Districts would need 1 aide per 350 students

SHARE School counselor rule is near finalization

Despite budget worries from superintendents, a rule requiring schools to provide more guidance counselors is headed for finalization in January.

If approved by the Utah State Board of Education, school districts will need to have one counselor for every 350 junior high and high school students.

Currently some schools have a counselor-to-student ratio of 1-to-600.

"We know for a fact the kids are not getting the counseling they need," said board member Dixie Allen.

The proposal also states counselors shouldn't be doing clerical work such as administering tests or changing class schedules.

If approved at the board's Jan. 8 meeting, the requirement will be implemented for the 2009-10 school year.

School district superintendents statewide like the idea of having more school counselors but question how to pay for such a mandate in tough budget times. Further, they take issue with the state board meddling with how districts spend their money.

"Place the rule on the shelf for better times and allow local districts to work with their patrons to determine where valued tax dollars should be spent," said Steve Peterson, executive director of the Utah School Superintendents Association.

Superintendents unanimously passed a motion against the board's proposal at a recent association meeting.

Weber School District Superintendent Michael Jacobsen said making a decision right now would "defy logic and common sense."

School counselors in Utah earn an average $60,455 a year, including benefits.

State board members say if they always waited for money to be available for education, nothing would ever happen. "If it's the right thing to do, there is no right time to do it except right now," Allen said.

Outgoing board member Teresa Theurer said the board understands and has addressed the superintendents' concerns. School districts that believe they can't afford the mandate will be required to submit a plan describing how they are working toward a counselor-student ratio of 1-to-350.

"We don't expect big changes this year," Theurer said. "We understand the economic times right now. But we look forward to seeing change as conditions improve."

Provo School District Superintendent Randy Merrill says it's an issue of local governance.

The district has used survey to determine patrons' education preferences. "While guidance counseling is important, it was not a priority suggested by our focus groups," Merrill said.

As a former principal, he said, he supports the goals of guidance counseling. "However, as a superintendent, I am now planning for the realities of unmatched economic turbulence," he said, noting it would cost the district $150,000 to meet the proposed rule.

Jacobsen agrees with Merrill in it being a local issue. "A local board, not the state board, is the proper entity to determine how district funds are spent," Jacobsen said. "This proposal improperly usurps the authority of local boards to do what is best for their communities."

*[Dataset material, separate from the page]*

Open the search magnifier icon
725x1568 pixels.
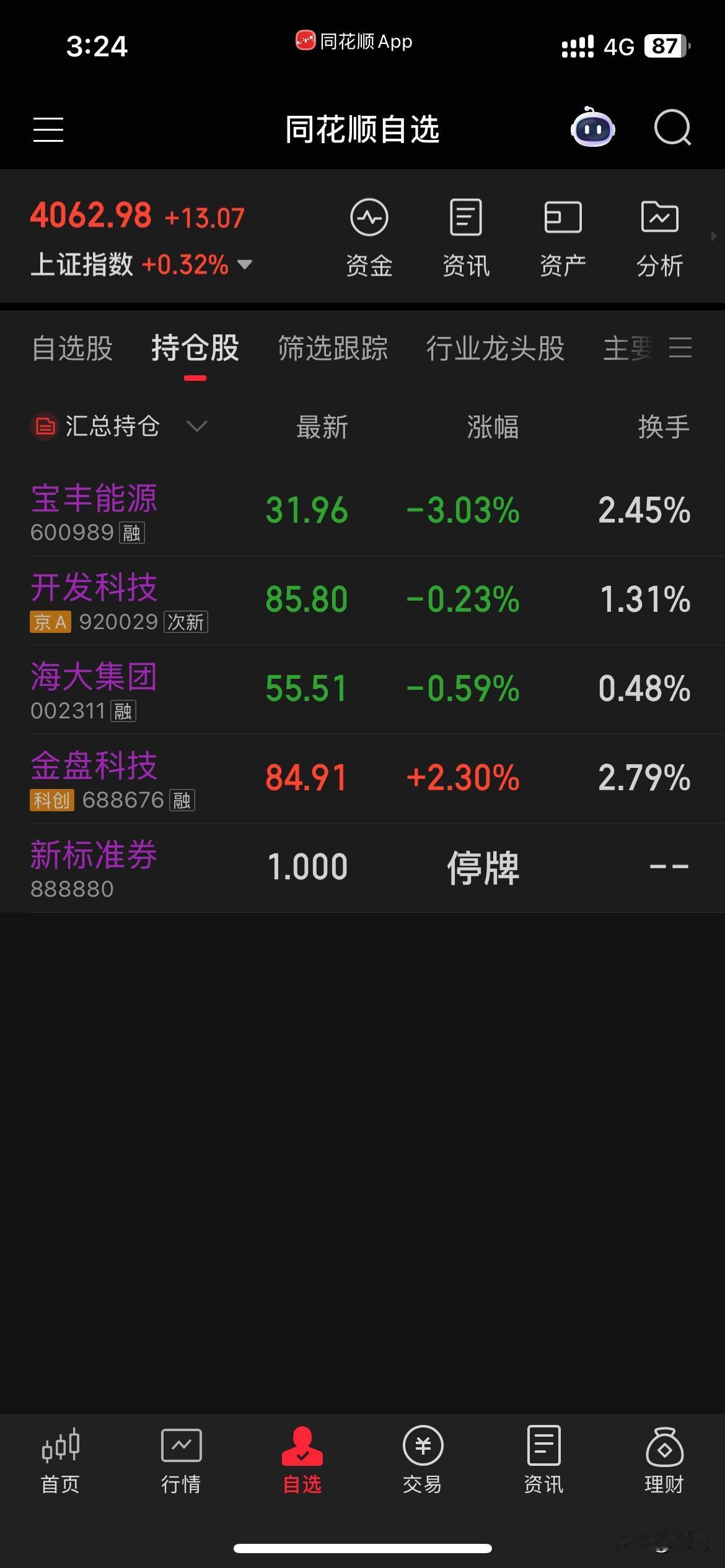point(672,128)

State board member Kim Burningham said he has some "serious reservations and concerns" of the pressure being put on superintendents during this financial crunch. However, he said he feels the issue is important and the bill has been modified considerably from the original. "It now says, 'Work toward this goal."'

"It's really best for kids in the long run," he said.

Iron County School District Superintendent Jim Johnson said, "The question during our downturn of the economy is, 'How does it compare to other programs that also need support?' It is not top on our priority list right now. ... We are looking at direct classroom support first."

Eighty percent of the districts are within one or two positions of meeting the 1-to-350 ratio, said Dawn Kay-Stevenson, coordinator for student services and comprehensive guidance, career and technical education for the Utah State Office of Education.

A total of 19 districts meet the standard, she said.

"And we have a commitment from Wasatch School District, even in this hard economic time, to meet that ratio in this next year," she said.